Deru roda besi beradu dengan rel terdengar dari kejauhan, mengalun mengusik pendengaran. Naruto bergegas pergi meninggalkan mobil itu di tengah rel, bersembunyi di balik sebuah gedung tua yang tak jauh dari sana. Terlihat jelas sebuah kereta melaju dengan cepat dari arah utara, sepertinya tak menyadari sebuah mobil sengaja berhenti di tengah lajurnya.
Detik berikutnya terjadi sangat cepat seiring dengan seringaian yang semakin merekah.
Suara besi beradu dengan besi menggema, memekakkan telinga. Jerit ketakutan terdengar dari para penumpang kereta api tersebut, saling menyahut satu sama lain.
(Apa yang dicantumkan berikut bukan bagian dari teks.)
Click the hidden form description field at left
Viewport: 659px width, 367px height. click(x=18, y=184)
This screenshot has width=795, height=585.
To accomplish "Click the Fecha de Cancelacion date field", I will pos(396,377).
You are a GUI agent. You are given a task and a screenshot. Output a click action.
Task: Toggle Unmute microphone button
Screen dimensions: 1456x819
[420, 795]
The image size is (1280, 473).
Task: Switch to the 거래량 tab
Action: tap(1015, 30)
Satu terkekeh, menertawai mereka dari balik gedung, iris sapphire yang kelam itu berkilat senang melihatnya. Ah... coba saja dia mengabadikan momen indah itu... pasti dia akan dengan senang hati memutarnya berulang-ulang di rumahnya. Mobil perak yang sudah remuk itu terpental dan berguling-guling setelahnya―seolah-olah benda baja tersebut adalah gumpalan kapas yang ditiup angin. Tak kurang dari tiga kali putaran, mobil itu berhenti, terlihat potongan tubuh tercecer di dalamnya, sebuah tangan dengan satu jari yang hilang menyembul keluar di sela-sela remukan kaca.
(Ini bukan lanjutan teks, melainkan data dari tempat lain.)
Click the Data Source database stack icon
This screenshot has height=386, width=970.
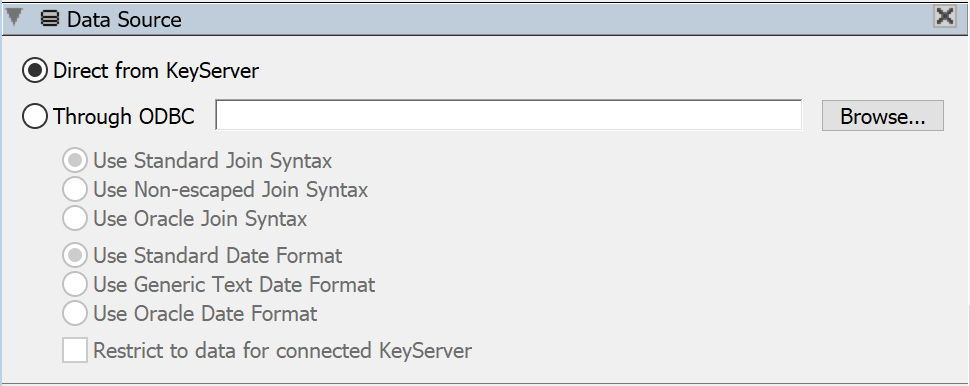50,19
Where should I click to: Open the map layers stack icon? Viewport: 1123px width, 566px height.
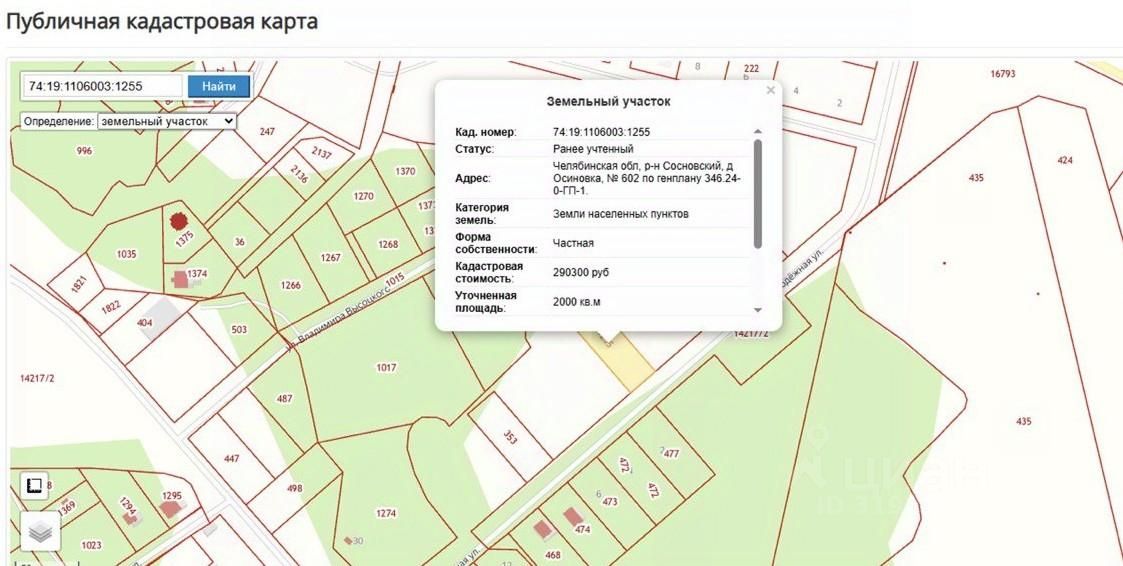click(x=40, y=531)
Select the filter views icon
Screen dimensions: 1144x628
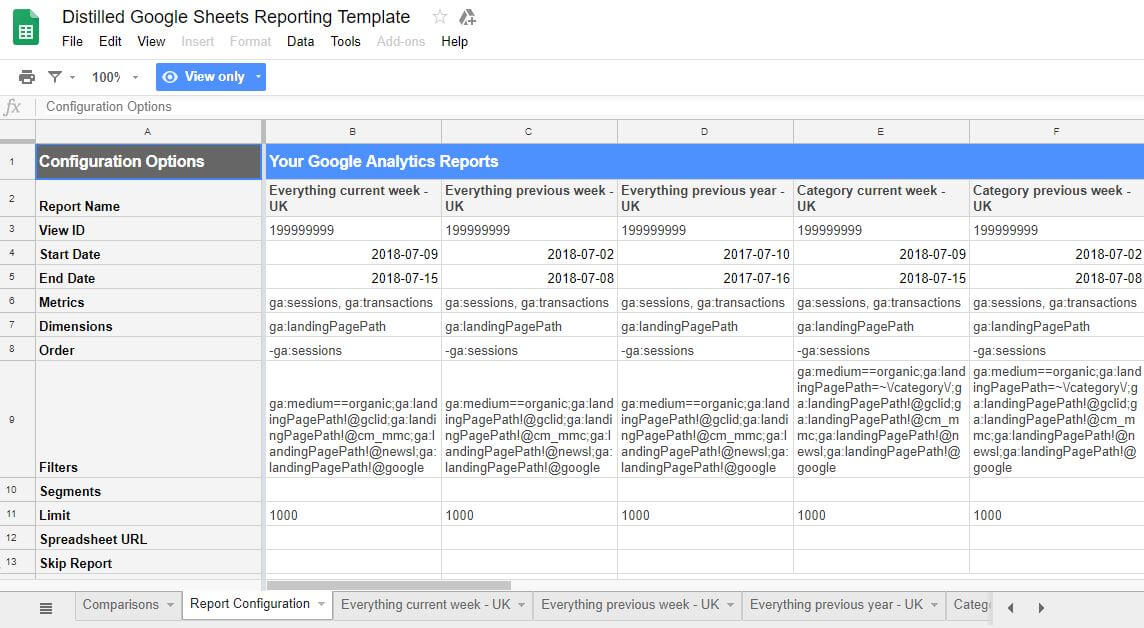point(53,76)
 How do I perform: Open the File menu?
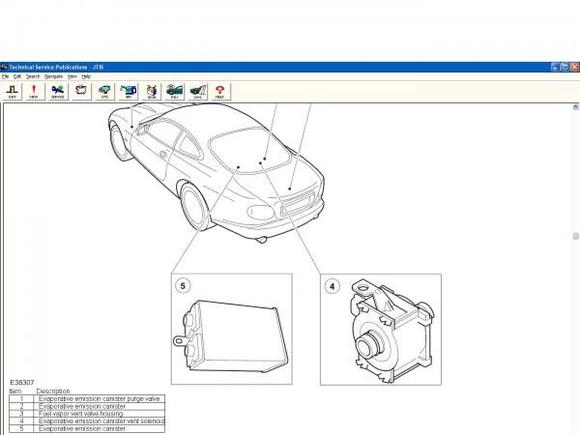5,77
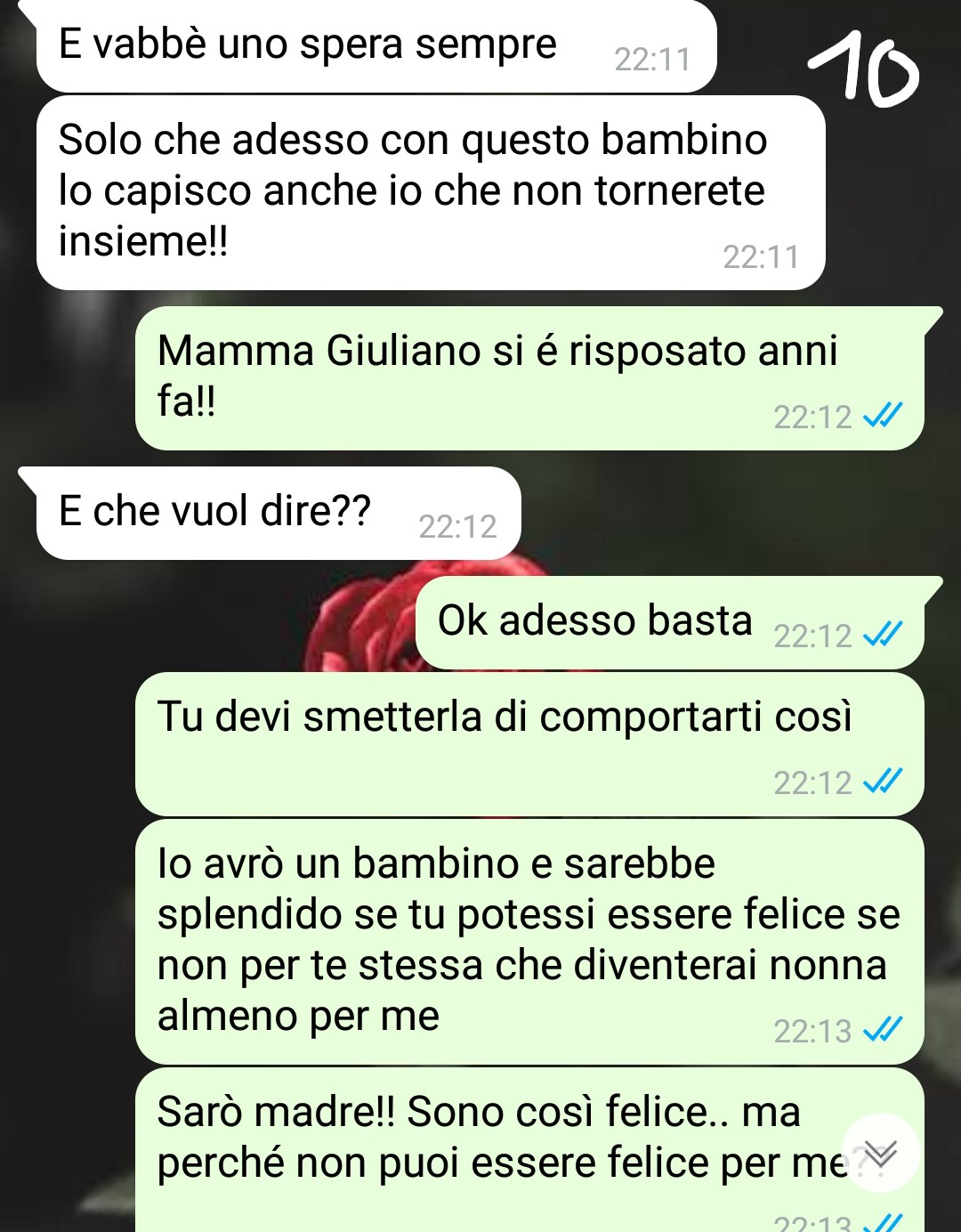Image resolution: width=961 pixels, height=1232 pixels.
Task: Select the 'Sarò madre!! Sono così felice' message
Action: 529,1150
Sekali lagi, jerit ketakutan terdengar menggema dari kereta tatkala mata memandang potongan tubuh dari mobil yang sudah hancur itu. Menjerit, trauma―meredam sebuah tawa iblis yang menggema di sela-sela jeritan mereka. Semua berhambur keluar dari kereta, berlari menjauh dari sana―ketakutan, tanpa menyadari seorang pemuda pirang yang masih menyunggingkan seringaian berbaur dengan mereka. Dalam kekacauan tersebut, dia sempat menatap pada potongan tangan tersebut, memeberikan senyuman terakhirnya.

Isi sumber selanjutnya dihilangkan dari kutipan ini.